Hi everyone! I am new to the board and I am hoping for some help.

My husband has an account on several "hook up sites". I found out about them one day when I was checking our computer to see what our kids have been up to online. This was several months ago. When I confronted him about it, he said that he was "just checking things out" and he was bored because he had lost his jib and was sitting home alone all day while I was at work. 
It stopped for a while but yesterday I saw that he had been there again. His profile says that he is "looking for a woman for 1 on 1 sex"
When I asked him about it, he said that it is an ego boost and that it makes him feel better about himself. He says that he has never actually met anyone from the site and never intended to. How am I supposed to react to this? I don't know if I can trust him anymore. He doesn't seem to think that he has done anything wrong, and that I should just get over it. Any suggestions? I just don't know where to go from here.


----------



## saggan (Mar 3, 2010)

tell him to stop it it not ok to be acting that way when your a married man looking at porn to "relive a little tension" is one this but that just un aceptable behavior


----------



## Mo Simpson (Jun 3, 2009)

You know it and we know it, but he doesn't seem to know it - your husband is disrespect you and your marriage.

It doesn't matter if he never meets anyone, you're uncomfortable with it and rightly so. If he's bored he needs to get out and get a job or go and keep himself busy in an appropriate and safe way.


----------



## scarletblue (May 20, 2009)

First of all, how would he feeld if the situation had been reversed and he caught you doing that?

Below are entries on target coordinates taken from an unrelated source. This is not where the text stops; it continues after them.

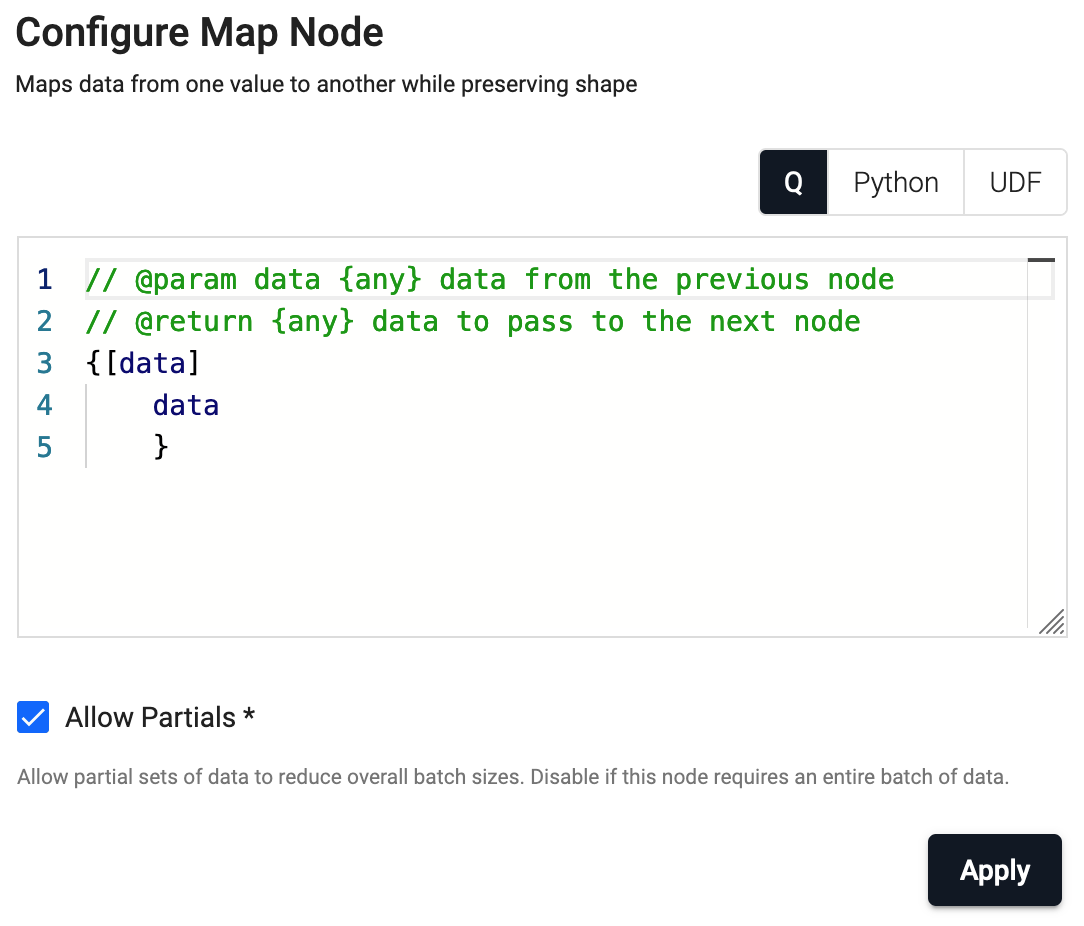1084x926 pixels.
Task: Uncheck the Allow Partials checkbox
Action: [x=33, y=717]
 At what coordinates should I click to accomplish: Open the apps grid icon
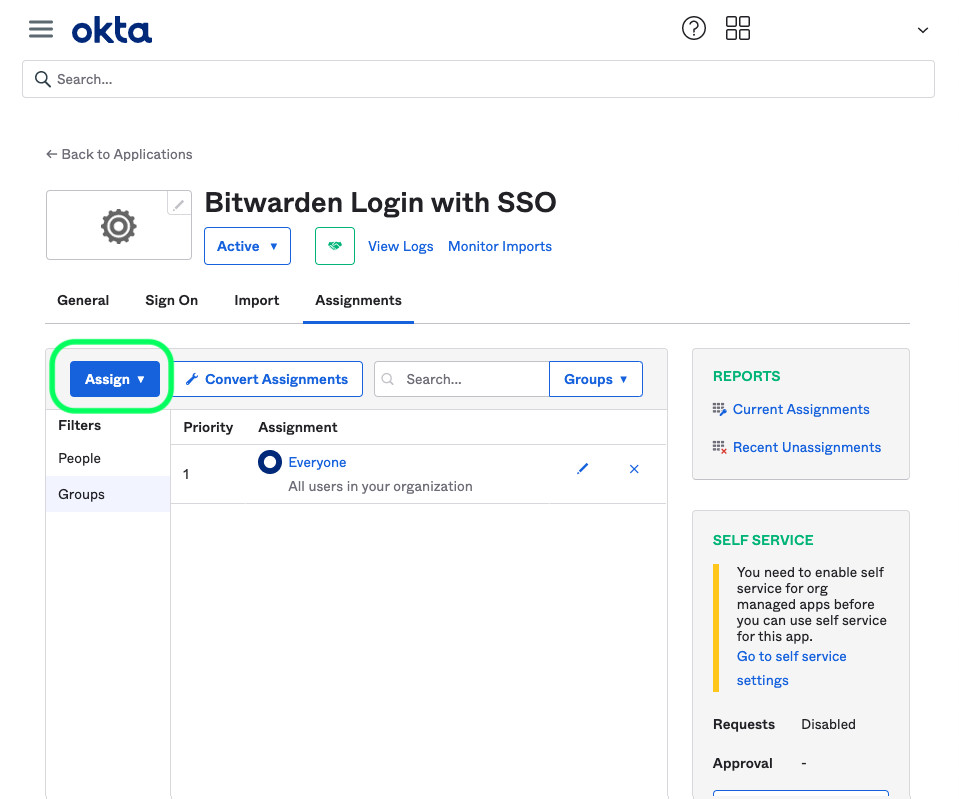[x=738, y=29]
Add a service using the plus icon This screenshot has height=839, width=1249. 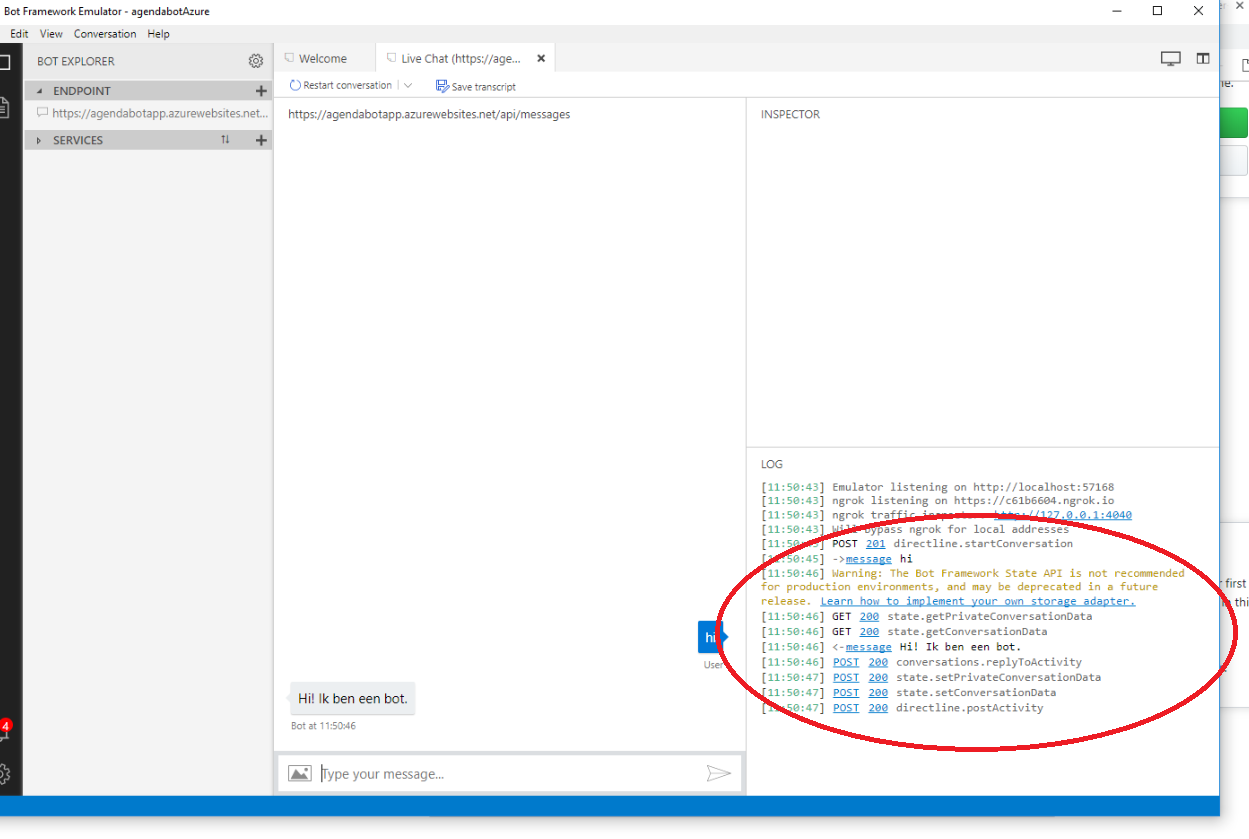point(261,140)
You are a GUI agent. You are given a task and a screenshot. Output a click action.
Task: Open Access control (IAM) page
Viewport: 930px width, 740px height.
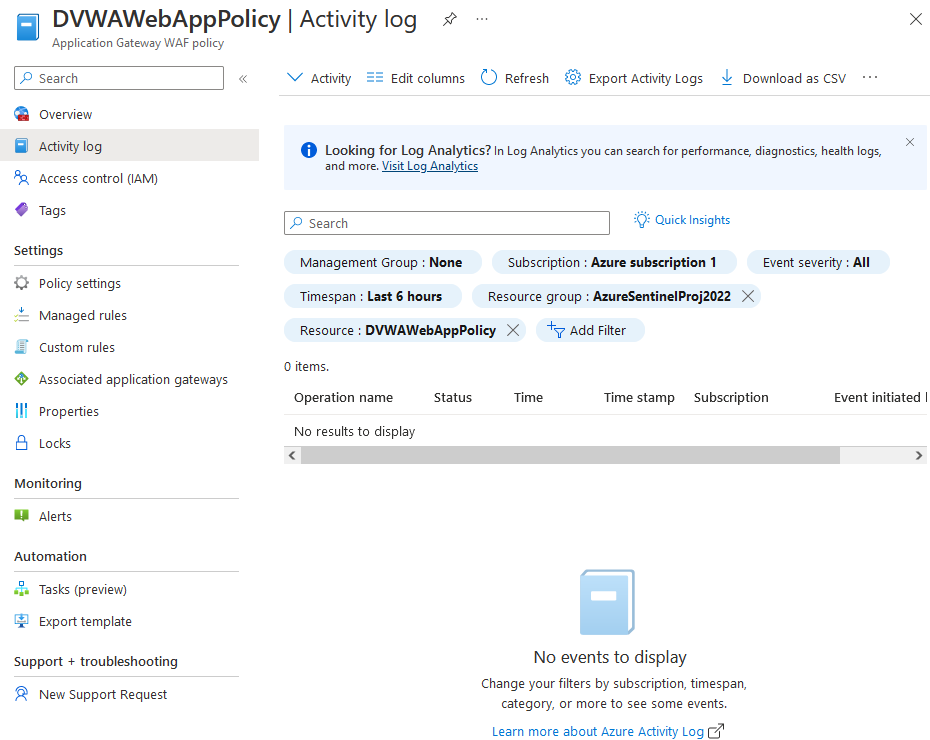click(97, 178)
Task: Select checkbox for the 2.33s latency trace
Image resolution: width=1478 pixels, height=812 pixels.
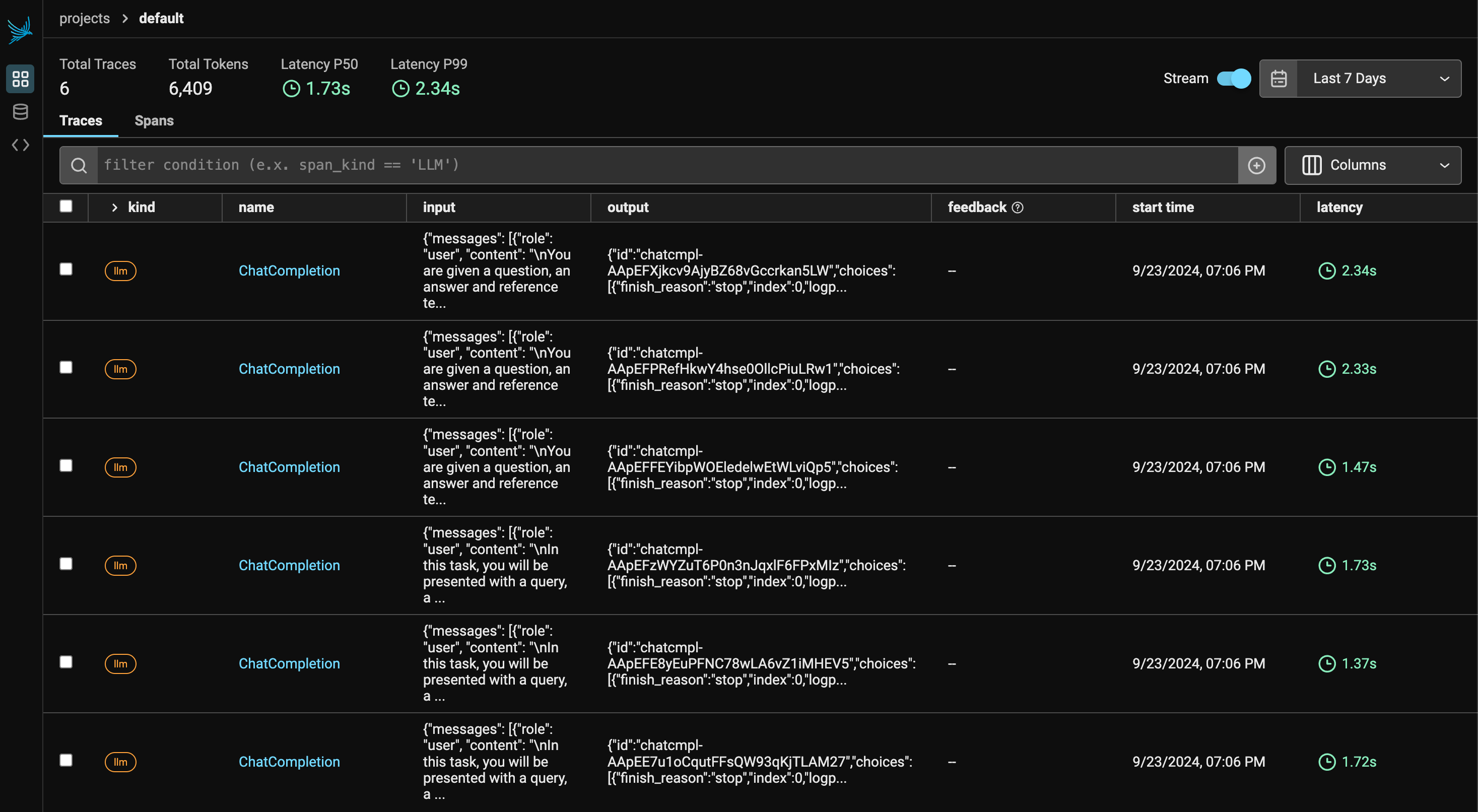Action: 66,368
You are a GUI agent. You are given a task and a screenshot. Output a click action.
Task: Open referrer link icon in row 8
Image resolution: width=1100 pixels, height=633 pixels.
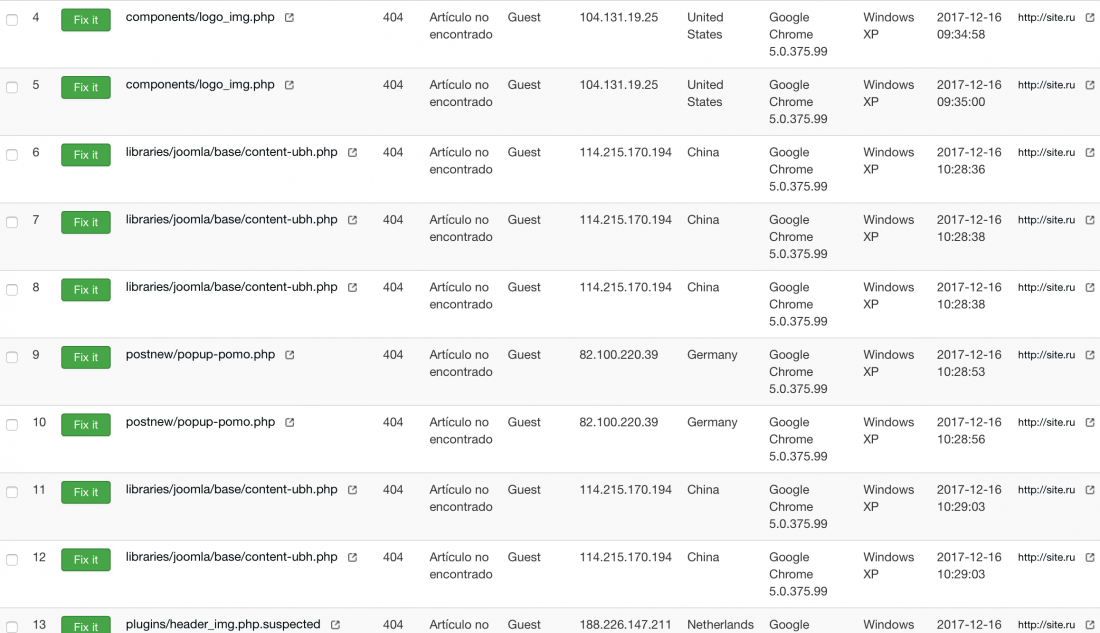[x=1089, y=288]
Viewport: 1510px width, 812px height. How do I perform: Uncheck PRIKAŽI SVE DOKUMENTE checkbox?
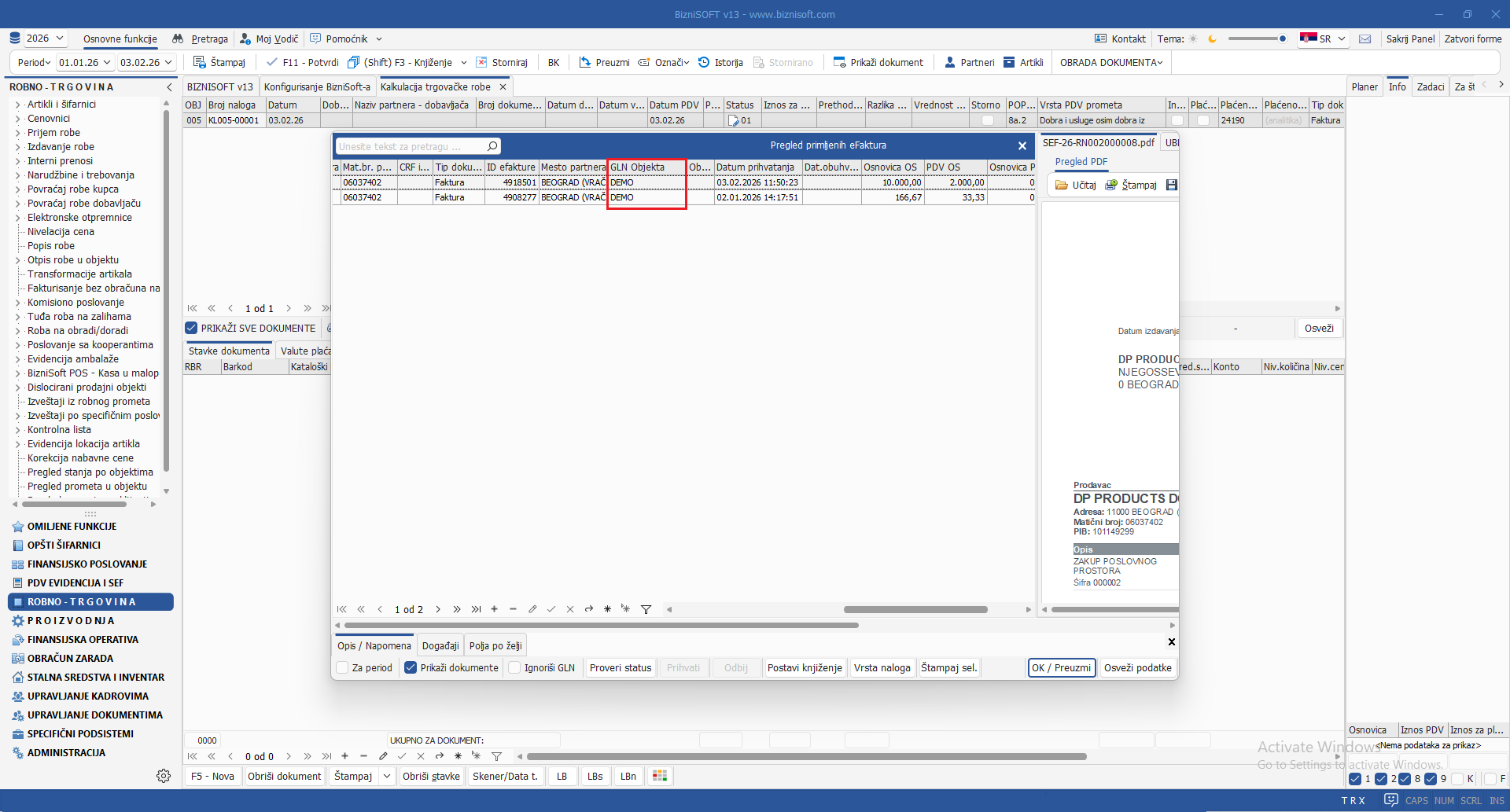(x=191, y=328)
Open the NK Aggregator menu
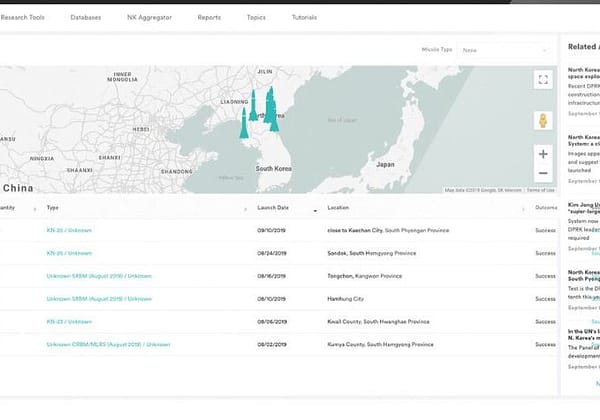 pos(148,17)
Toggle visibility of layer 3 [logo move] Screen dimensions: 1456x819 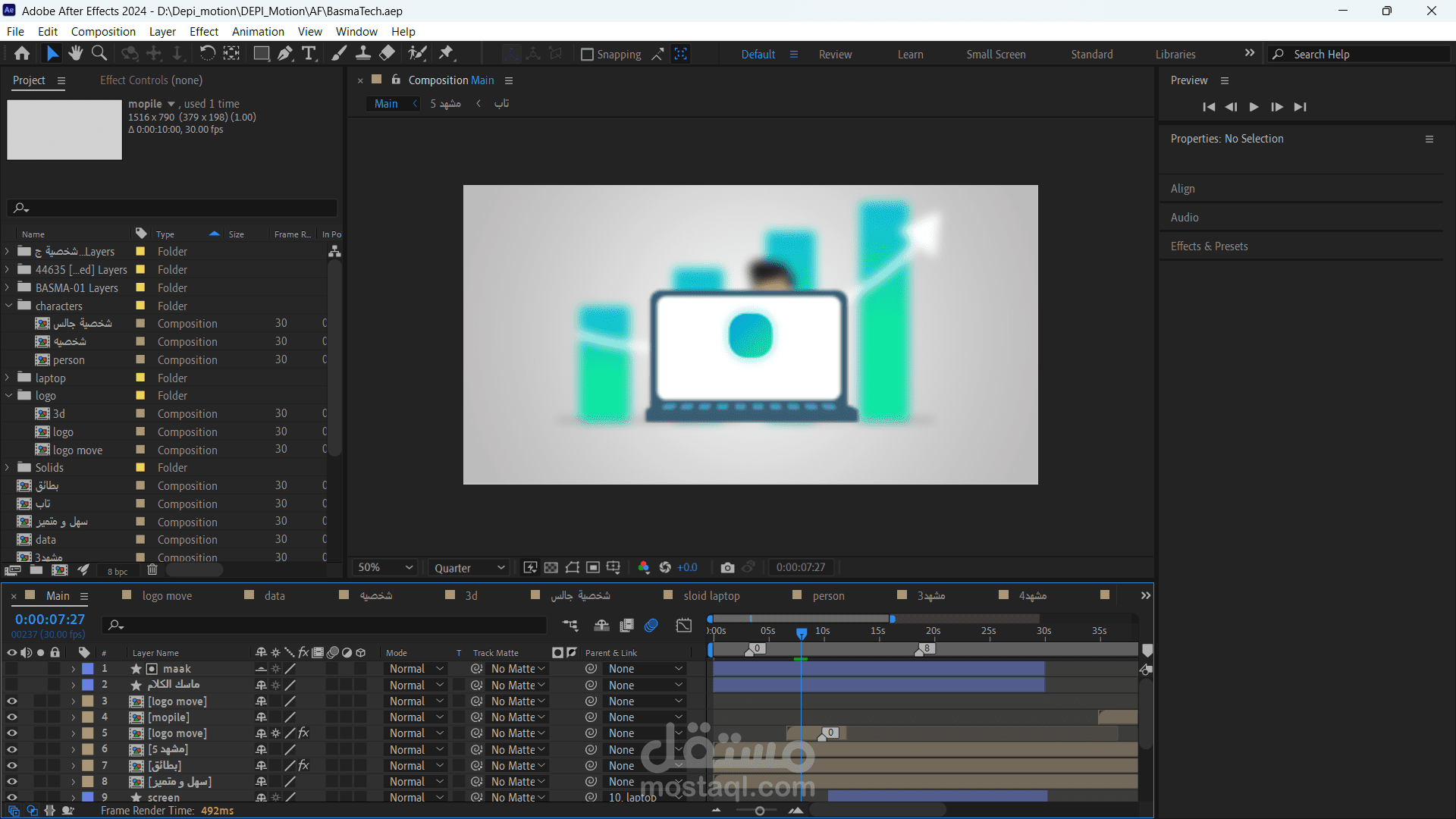click(11, 701)
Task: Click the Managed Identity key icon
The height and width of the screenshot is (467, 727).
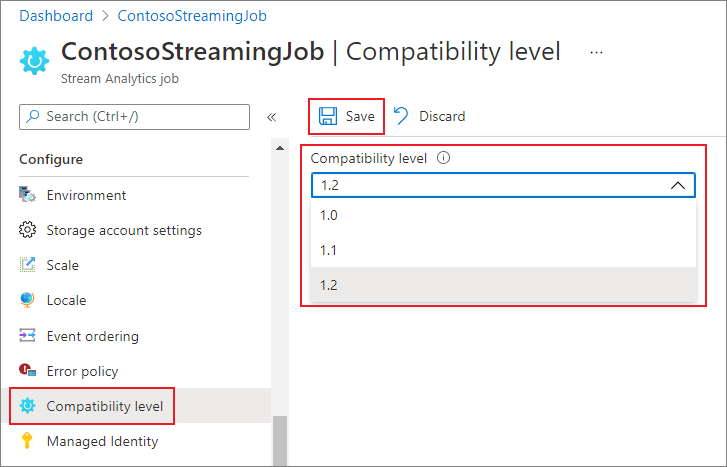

Secondly, that kind of behavior can cause such a snowball effect. What if some hot chic responded and then started flirting? Would that be enough? Or would he continue just to keep his "ego" boosted? Then what? Exchange pictures, emails? It just opens up a can of worms. I don't get why people go out looking for temptation like that.

Nip it in the bud now. If he keeps it up, then it will just reach the next level, and then the next.


----------



## cazzyuk (Mar 4, 2010)

hi, I am in an identical boat to u - its not nice is it...

Only my situation has gone a step further. I found that my husband had registered on an adult chat site about a year ago - we argued, he said he would stop and then we sorted it out - so I thought.
one and half weeks ago I found out he had done the same - only this time it had progressed and he was talking on the phone to a woman from Birmingham.
I have since asked him to leave and we have been seperated since. I cant get the thought out of my head that just because he didnt do anything - the intention was still there... I just caught him out.
I dont know if things can be sorted out. I do know I love my husband but not being able to trust someone after they have disrespected you is a lot to deal with...

Good luck - I really feel for you 

Caz x


----------